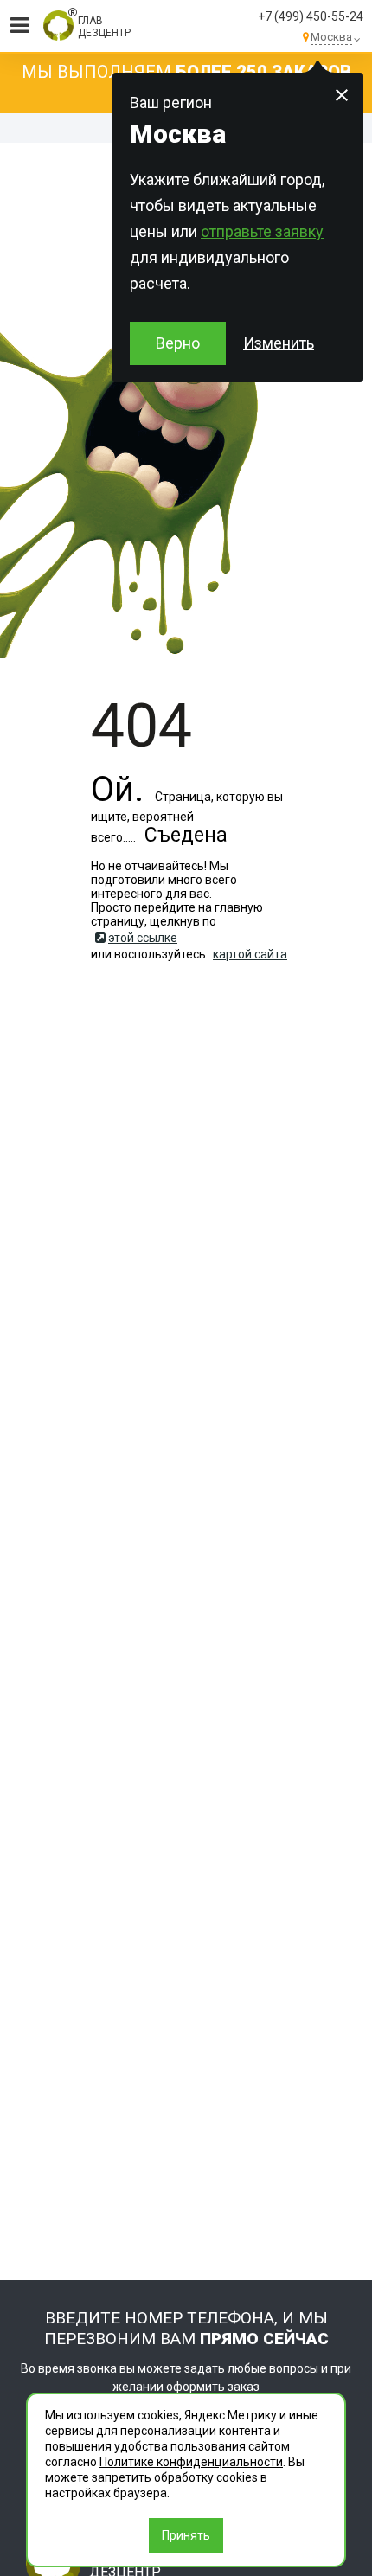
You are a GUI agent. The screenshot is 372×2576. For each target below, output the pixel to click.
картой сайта (250, 954)
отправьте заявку (262, 231)
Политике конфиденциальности (191, 2462)
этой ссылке (142, 938)
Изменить (278, 343)
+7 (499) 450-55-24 (310, 16)
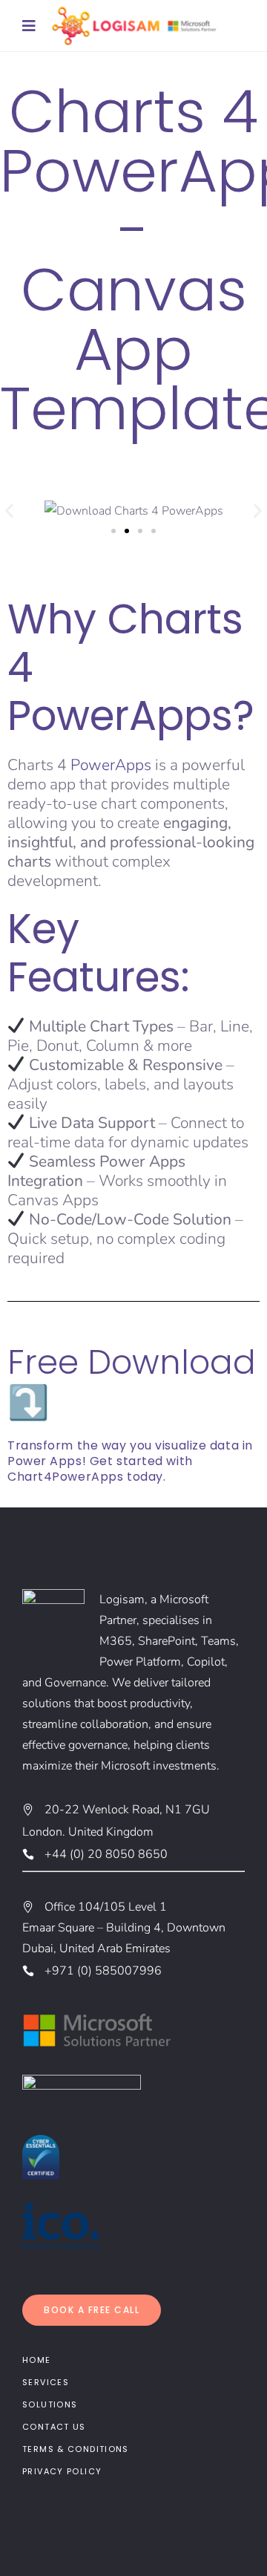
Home (36, 2360)
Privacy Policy (62, 2471)
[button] (9, 511)
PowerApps (110, 764)
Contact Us (54, 2427)
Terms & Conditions (75, 2449)
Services (45, 2382)
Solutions (49, 2404)
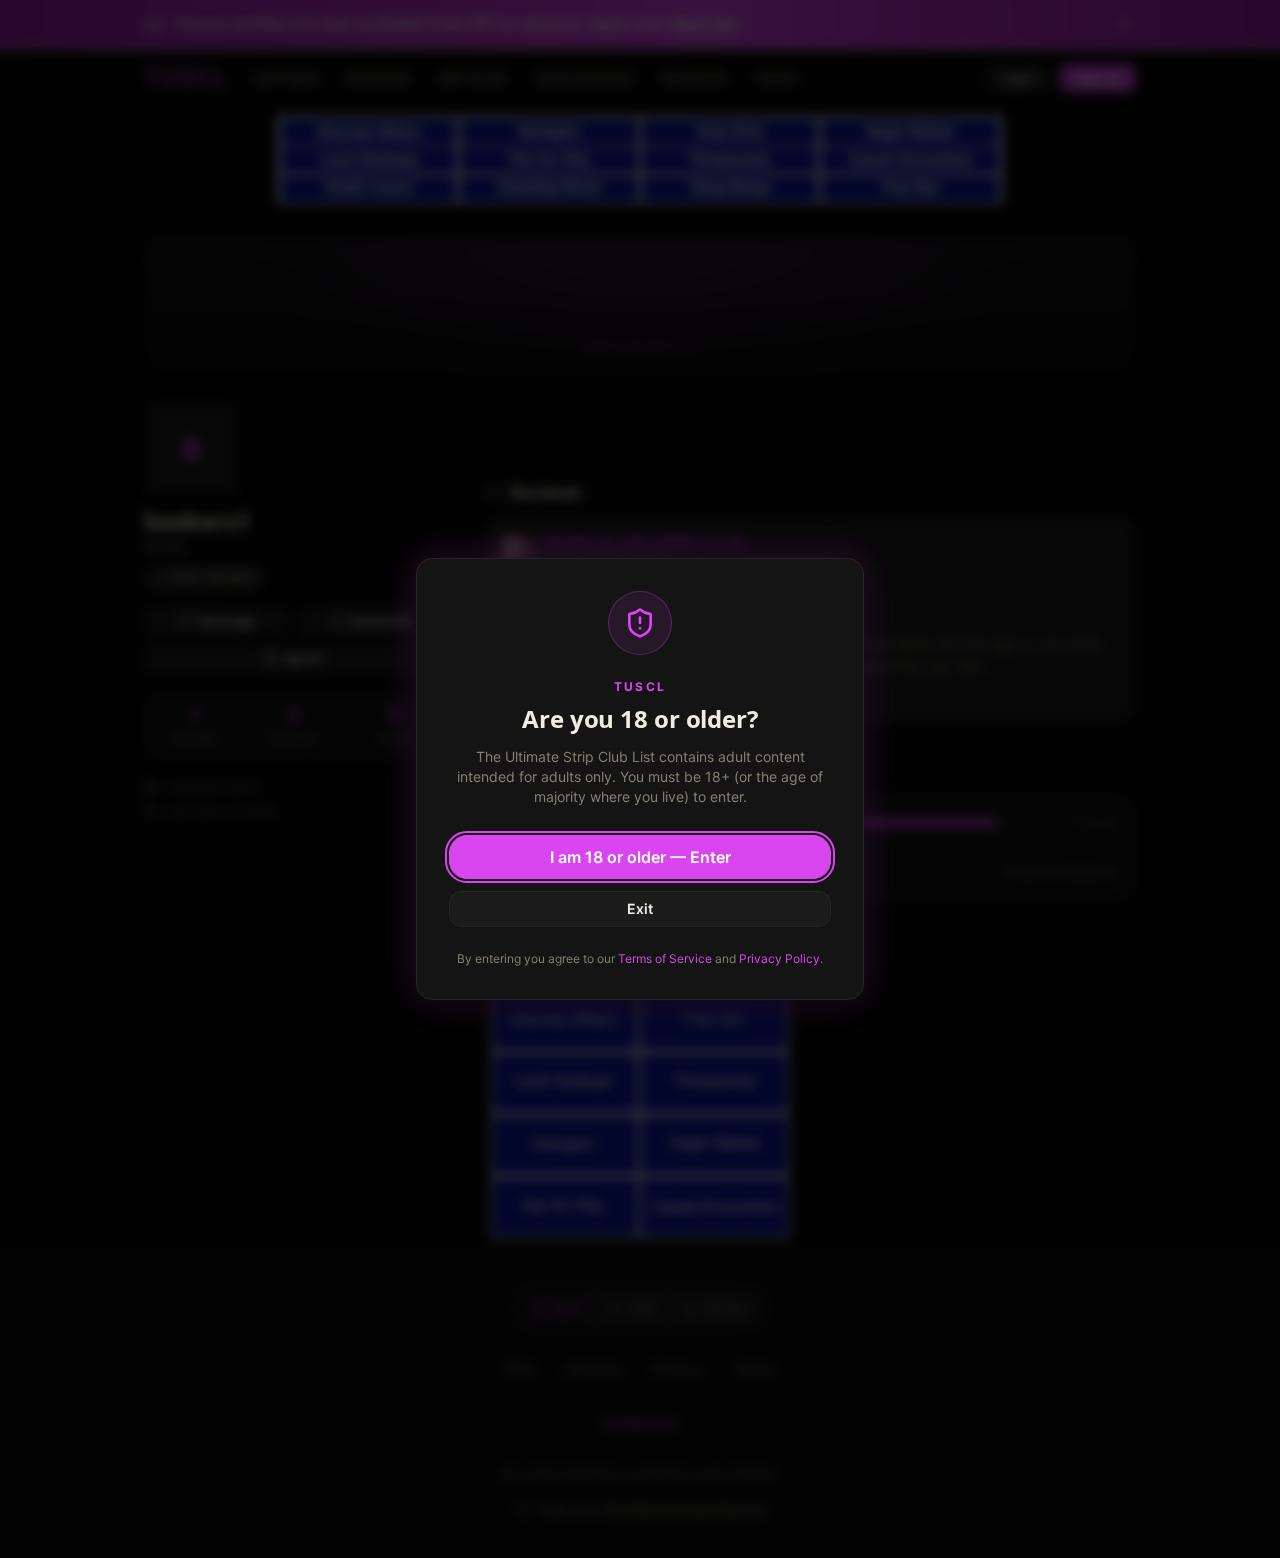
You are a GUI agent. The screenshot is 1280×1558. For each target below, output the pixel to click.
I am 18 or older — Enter (640, 857)
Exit (640, 908)
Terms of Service (665, 958)
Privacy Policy (779, 958)
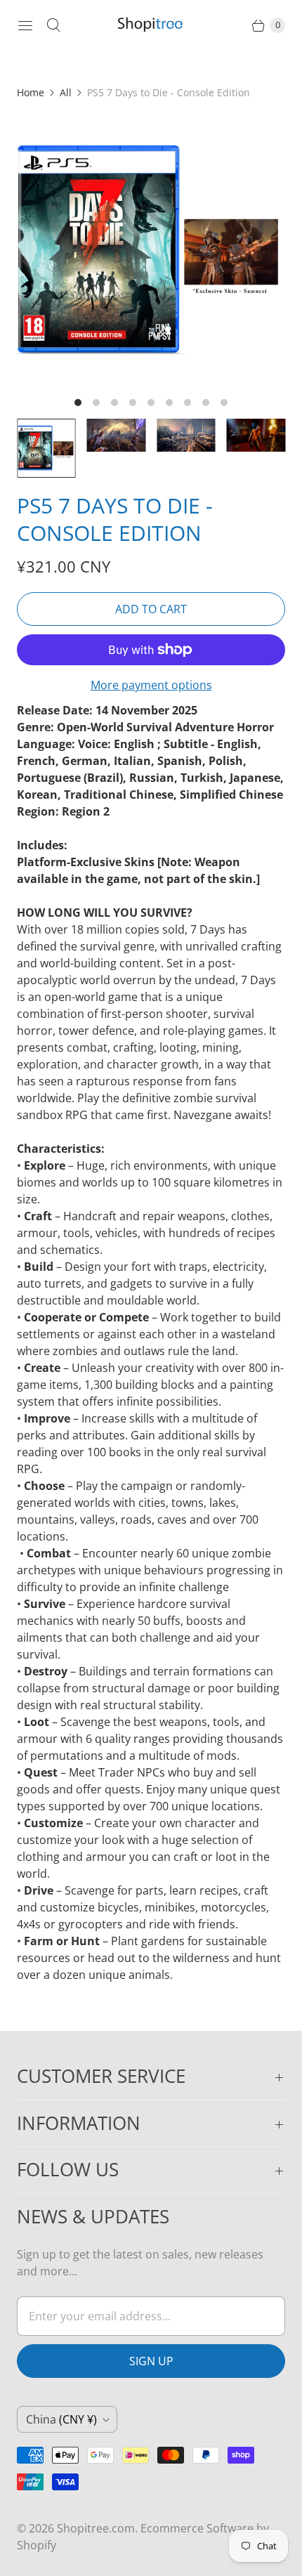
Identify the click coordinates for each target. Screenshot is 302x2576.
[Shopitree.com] (151, 25)
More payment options (151, 685)
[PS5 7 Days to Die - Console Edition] (151, 251)
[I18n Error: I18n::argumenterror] (46, 448)
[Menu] (25, 25)
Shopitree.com (96, 2528)
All (66, 92)
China (61, 2419)
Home (30, 92)
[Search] (53, 25)
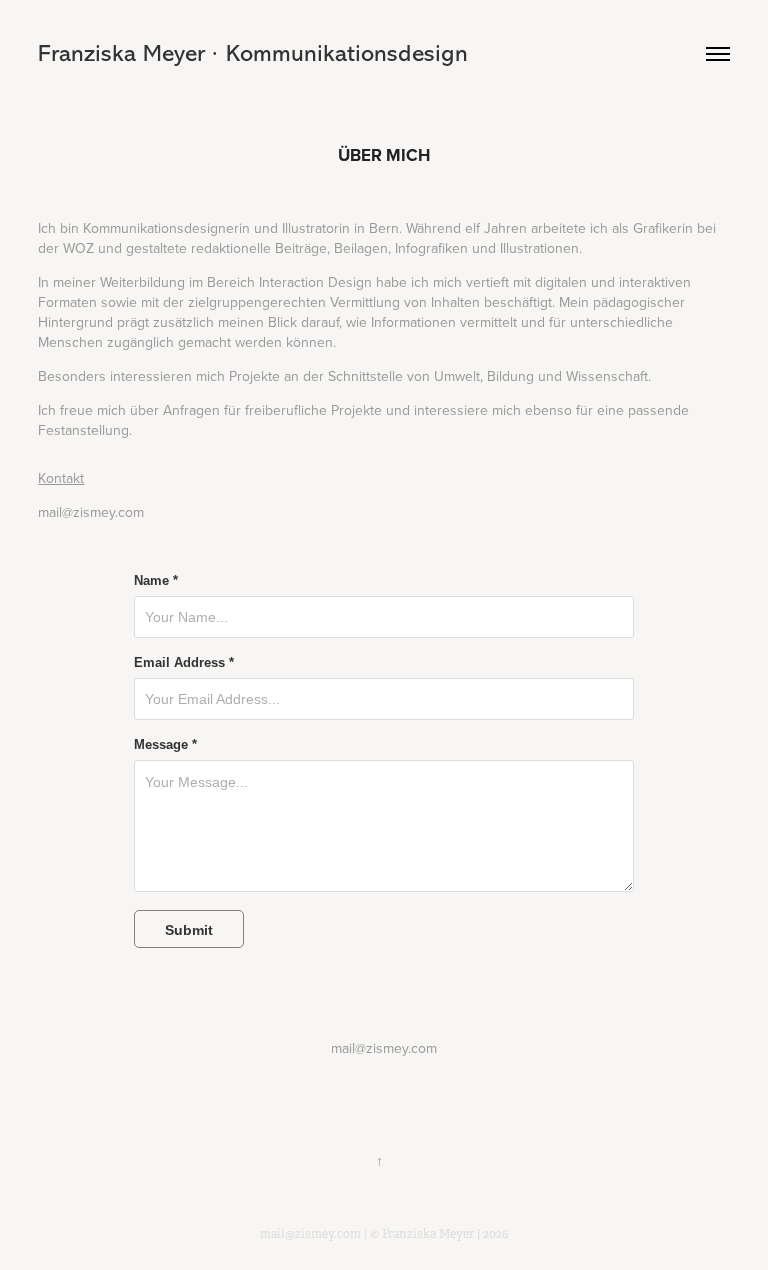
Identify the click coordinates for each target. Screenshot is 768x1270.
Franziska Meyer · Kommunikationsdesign (253, 53)
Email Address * (184, 663)
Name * (156, 581)
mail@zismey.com (91, 512)
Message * (165, 745)
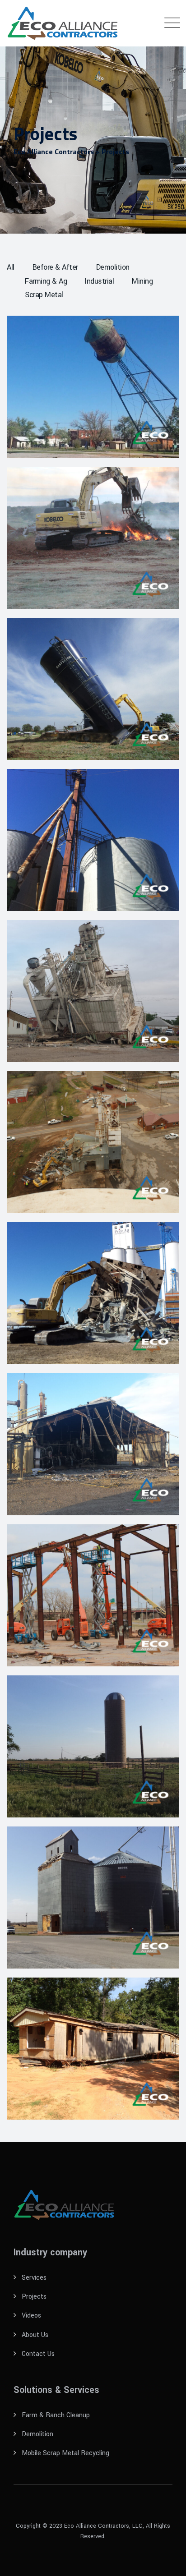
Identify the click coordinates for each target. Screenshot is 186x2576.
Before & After (55, 267)
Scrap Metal (44, 295)
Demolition (113, 267)
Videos (31, 2315)
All (10, 267)
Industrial (99, 281)
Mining (142, 281)
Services (34, 2277)
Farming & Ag (46, 281)
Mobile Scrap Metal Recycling (65, 2453)
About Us (35, 2335)
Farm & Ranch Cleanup (56, 2415)
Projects (34, 2296)
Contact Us (38, 2354)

- **Work to be completed**
Check the records above line by line and tally those holding the string "below". Answer with the number only.

- **Finished task**
2